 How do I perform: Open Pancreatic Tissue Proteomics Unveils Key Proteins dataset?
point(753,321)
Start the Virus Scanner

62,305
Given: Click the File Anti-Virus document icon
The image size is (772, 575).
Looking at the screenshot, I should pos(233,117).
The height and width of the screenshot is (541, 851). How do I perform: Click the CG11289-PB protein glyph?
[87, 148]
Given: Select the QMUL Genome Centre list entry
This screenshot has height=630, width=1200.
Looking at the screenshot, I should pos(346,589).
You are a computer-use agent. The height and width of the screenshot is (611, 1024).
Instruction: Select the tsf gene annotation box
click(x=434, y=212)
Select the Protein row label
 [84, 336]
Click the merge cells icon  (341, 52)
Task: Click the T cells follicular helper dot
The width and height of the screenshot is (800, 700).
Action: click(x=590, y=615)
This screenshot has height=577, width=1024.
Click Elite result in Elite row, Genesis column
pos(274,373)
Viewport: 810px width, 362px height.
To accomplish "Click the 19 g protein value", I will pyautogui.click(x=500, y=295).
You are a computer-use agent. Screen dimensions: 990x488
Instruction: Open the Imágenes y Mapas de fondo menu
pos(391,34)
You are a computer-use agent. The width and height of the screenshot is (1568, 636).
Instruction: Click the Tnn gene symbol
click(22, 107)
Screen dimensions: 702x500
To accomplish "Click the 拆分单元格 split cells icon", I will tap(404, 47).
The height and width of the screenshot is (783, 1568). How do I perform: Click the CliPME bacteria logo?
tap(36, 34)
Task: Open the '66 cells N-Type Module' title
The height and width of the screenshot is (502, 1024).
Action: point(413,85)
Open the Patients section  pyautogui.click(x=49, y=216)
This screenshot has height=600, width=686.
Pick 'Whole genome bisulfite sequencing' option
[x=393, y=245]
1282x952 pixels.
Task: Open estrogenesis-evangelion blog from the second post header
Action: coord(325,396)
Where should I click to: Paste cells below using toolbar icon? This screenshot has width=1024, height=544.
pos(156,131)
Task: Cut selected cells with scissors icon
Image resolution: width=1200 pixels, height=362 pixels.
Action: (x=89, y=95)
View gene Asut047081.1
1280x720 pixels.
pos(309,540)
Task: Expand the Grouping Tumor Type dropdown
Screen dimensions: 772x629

# # # #

= Work to be completed =
Return the records in full, exactly as they read.

= Response to this task =
 How do I perform: Open Pancreatic Tissue Proteomics Unveils Key Proteins dataset?
point(753,321)
Start the Virus Scanner

62,305
Given: Click the File Anti-Virus document icon
The image size is (772, 575).
Looking at the screenshot, I should pos(233,117).
The height and width of the screenshot is (541, 851). How do I perform: Click the CG11289-PB protein glyph?
[87, 148]
Given: Select the QMUL Genome Centre list entry
This screenshot has height=630, width=1200.
Looking at the screenshot, I should pos(346,589).
You are a computer-use agent. The height and width of the screenshot is (611, 1024).
Instruction: Select the tsf gene annotation box
click(x=434, y=212)
Select the Protein row label
 [84, 336]
Click the merge cells icon  (341, 52)
Task: Click the T cells follicular helper dot
The width and height of the screenshot is (800, 700).
Action: click(x=590, y=615)
This screenshot has height=577, width=1024.
Click Elite result in Elite row, Genesis column
pos(274,373)
Viewport: 810px width, 362px height.
To accomplish "Click the 19 g protein value", I will pyautogui.click(x=500, y=295).
You are a computer-use agent. Screen dimensions: 990x488
Instruction: Open the Imágenes y Mapas de fondo menu
pos(391,34)
You are a computer-use agent. The width and height of the screenshot is (1568, 636).
Instruction: Click the Tnn gene symbol
click(22, 107)
Screen dimensions: 702x500
To accomplish "Click the 拆分单元格 split cells icon", I will tap(404, 47).
The height and width of the screenshot is (783, 1568). How do I perform: Click the CliPME bacteria logo?
tap(36, 34)
Task: Open the '66 cells N-Type Module' title
The height and width of the screenshot is (502, 1024).
Action: point(413,85)
Open the Patients section  pyautogui.click(x=49, y=216)
This screenshot has height=600, width=686.
Pick 'Whole genome bisulfite sequencing' option
[x=393, y=245]
1282x952 pixels.
Task: Open estrogenesis-evangelion blog from the second post header
Action: coord(325,396)
Where should I click to: Paste cells below using toolbar icon? This screenshot has width=1024, height=544.
pos(156,131)
Task: Cut selected cells with scissors icon
Image resolution: width=1200 pixels, height=362 pixels.
Action: (x=89, y=95)
View gene Asut047081.1
1280x720 pixels.
pos(309,540)
Task: Expand the Grouping Tumor Type dropdown
Screen dimensions: 772x629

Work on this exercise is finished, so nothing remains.